┌─ Data shown
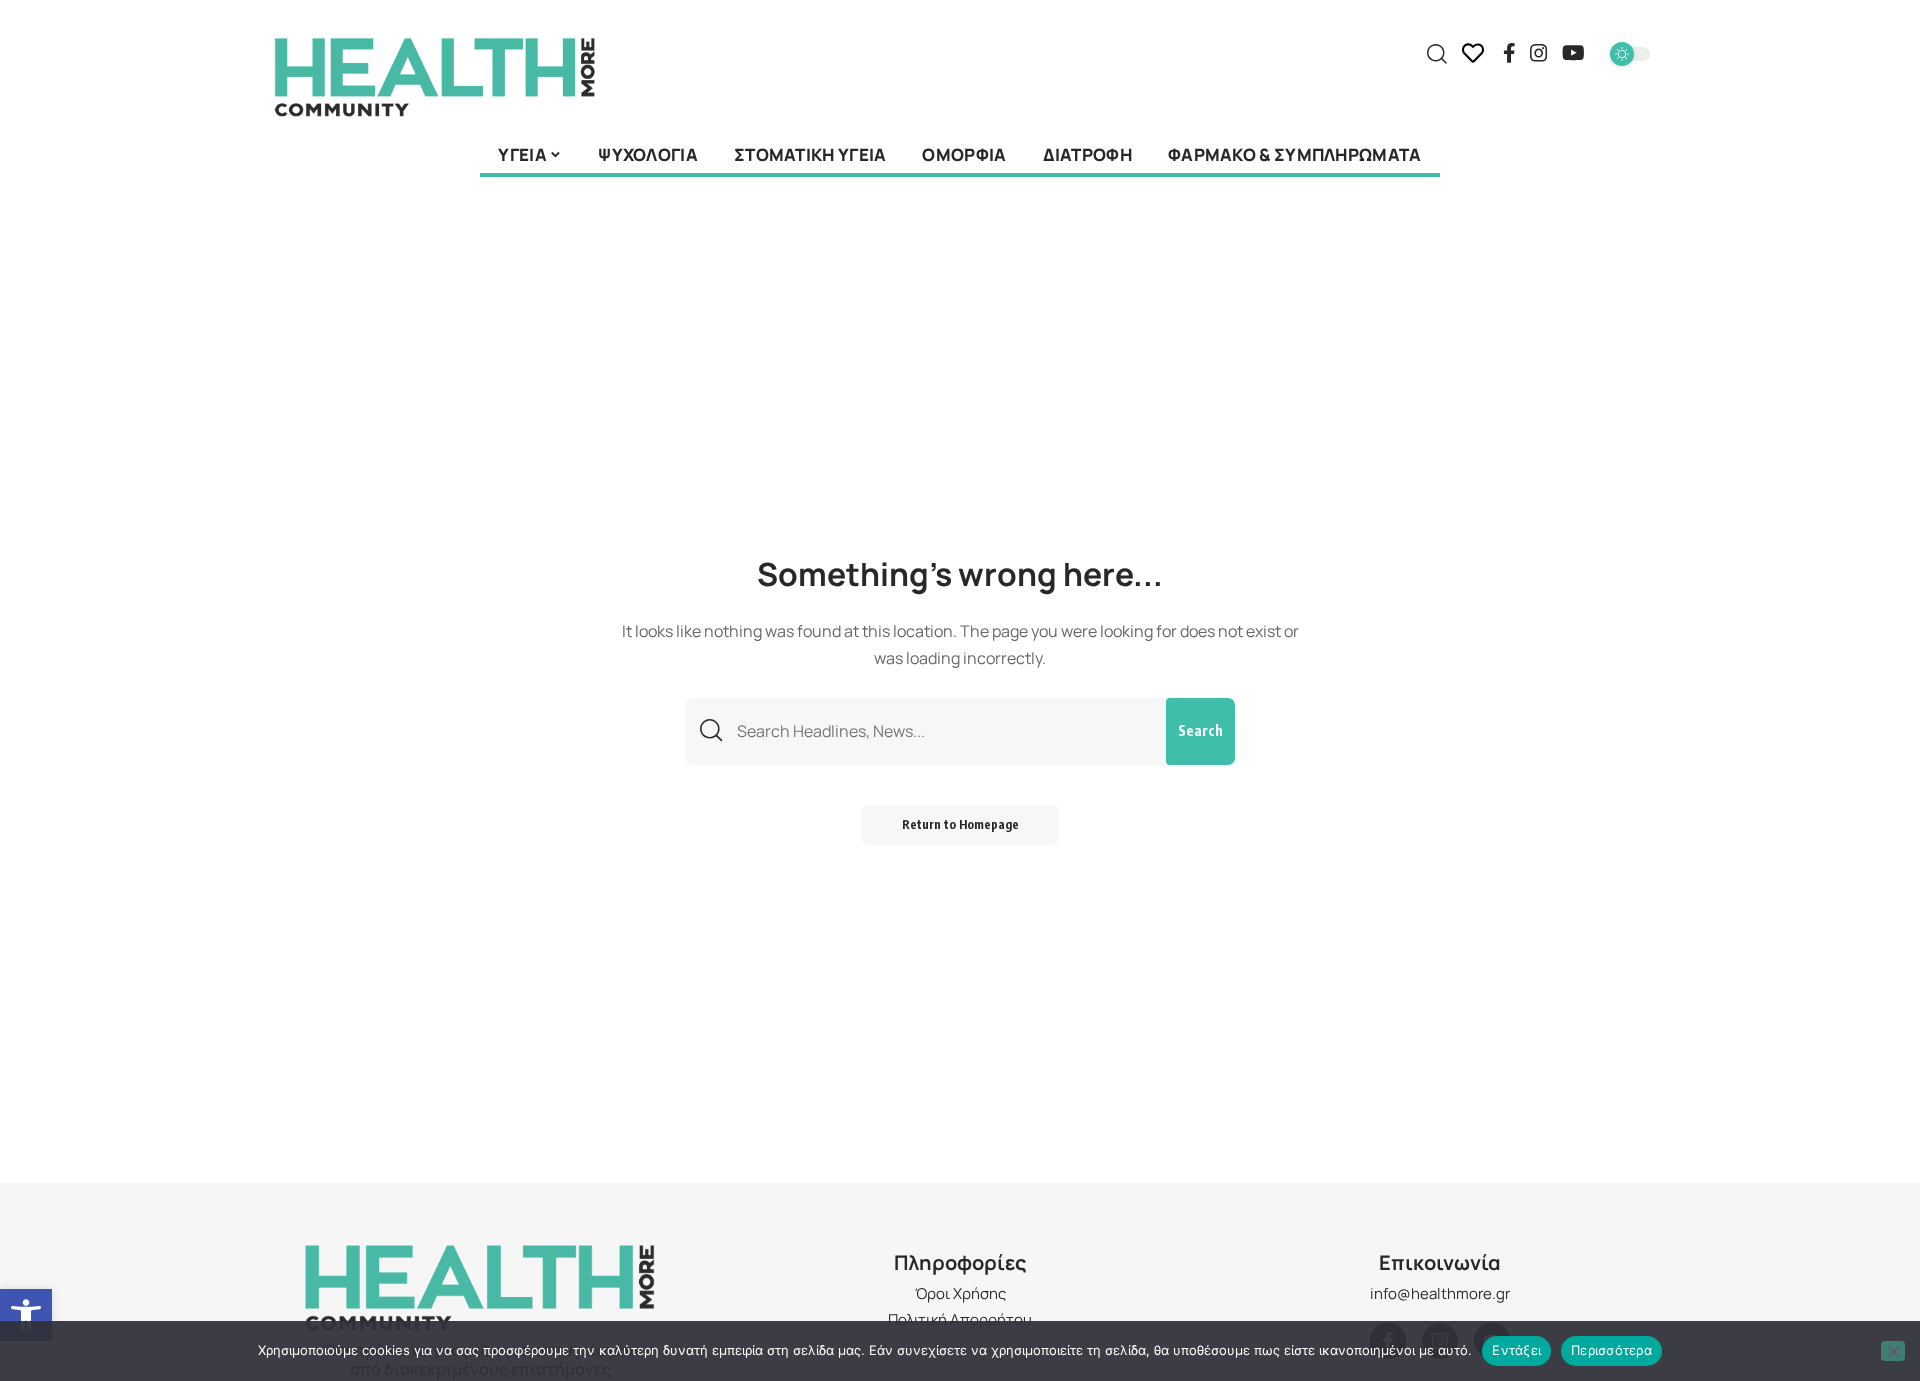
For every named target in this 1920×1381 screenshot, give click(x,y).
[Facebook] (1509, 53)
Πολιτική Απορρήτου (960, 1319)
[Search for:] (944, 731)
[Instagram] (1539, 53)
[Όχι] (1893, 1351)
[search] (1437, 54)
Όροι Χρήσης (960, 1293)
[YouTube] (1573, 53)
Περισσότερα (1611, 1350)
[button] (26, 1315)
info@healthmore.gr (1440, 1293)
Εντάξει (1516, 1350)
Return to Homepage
└─
What to produce:
Your copy of the data above should match it exactly, apart from the images.

Expected answer:
For every named target in this 1920×1381 screenshot, give click(x,y).
[Facebook] (1509, 53)
Πολιτική Απορρήτου (960, 1319)
[Search for:] (944, 731)
[Instagram] (1539, 53)
[Όχι] (1893, 1351)
[search] (1437, 54)
Όροι Χρήσης (960, 1293)
[YouTube] (1573, 53)
Περισσότερα (1611, 1350)
[button] (26, 1315)
info@healthmore.gr (1440, 1293)
Εντάξει (1516, 1350)
Return to Homepage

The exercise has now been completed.